Robinhood, the online trading app heralded by some as a democratizing force to empower small investors, has spent the past few years nurturing a close relationship with one of Wall Street’s biggest players and building ties with some of the most powerful institutions in Washington.
The Silicon Valley-based trading platform makes a large amount of revenue from Citadel Securities, a Chicago-based financial-services giant. Robinhood’s regulatory filings show the company charges large investment firms called “market makers” fees to access real-time information about which stocks its users are buying and selling, a practice some regulators and industry watchers have seen as a potential conflict of interest.
Robinhood routes more than half of its customer orders to Citadel, by far its largest market-making partner by volume, Robinhood disclosures show. The app also works with Virtu, G1 Execution Services, Wolverine and Two Sigma.
Robinhood’s relationships with these investment firms is likely to face new scrutiny after the online broker took the extraordinary step Thursday of limiting trading of certain stocks that were propelled to meteoric heights by conversations on Reddit message boards.
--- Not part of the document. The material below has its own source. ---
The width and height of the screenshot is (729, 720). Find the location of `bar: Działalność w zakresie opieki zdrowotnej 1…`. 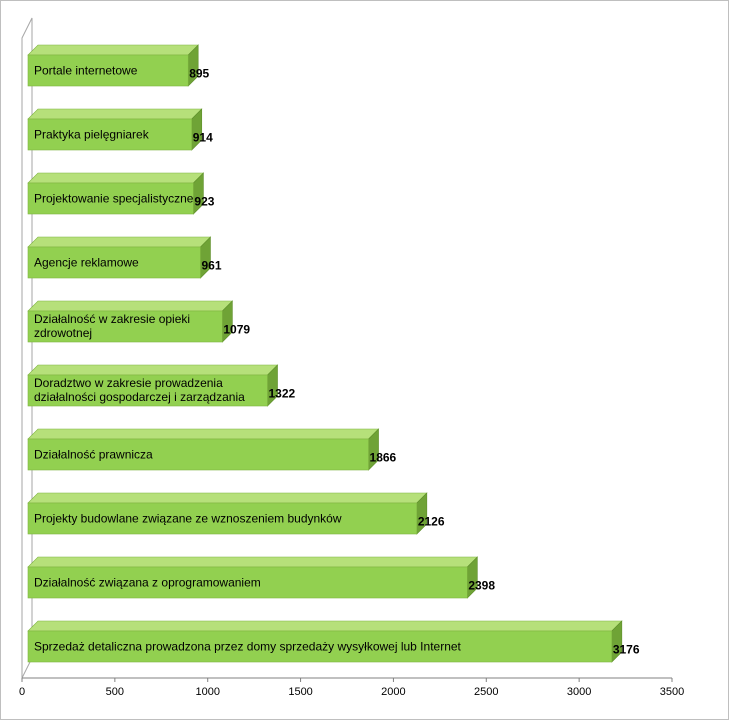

After the trading halt, Reddit users accused Citadel and its billionaire founder, Ken Griffin, of pressuring Robinhood to limit trading of certain stocks, a move that may have prevented further losses for the short-sellers that lost billions betting against GameStop.
On Twitter and the Reddit forum Wallstreetbets, retail investors speculated that Robinhood had caved to pressure from its powerful business partner. Because the company does not charge its users any fees, a key part of Robinhood’s business model relies on Citadel and similar companies.
In a blog post Thursday afternoon, Robinhood strongly denied its move was influenced by the large investment firms it works with to execute trades. “This was a risk-management decision, and was not made on the direction of the market makers we route to,” the company wrote. A spokeswoman for Robinhood declined to comment on the company’s relationships with market makers.
Josh Zeitz, a spokesman for Citadel Securities, said in a statement that the company “has not instructed or otherwise caused any brokerage firm to stop, suspend, or limit trading or otherwise refuse to do business.”
Rep. Maxine Waters (D-Calif.) announced that the House Financial Services Committee would hold a hearing to examine how the market “has been manipulated by hedge funds and their financial partners to benefit themselves while others pay the price.”
Congress plans to examine Citadel’s agreement to obtain trading data from Robinhood in exchange for millions of dollars. These types of arrangements, called payments for “order flows,” have become more common in recent years and more lucrative during the pandemic trading boom of the past year. They have also drawn growing scrutiny from federal regulators who have raised concerns that they can hurt average investors.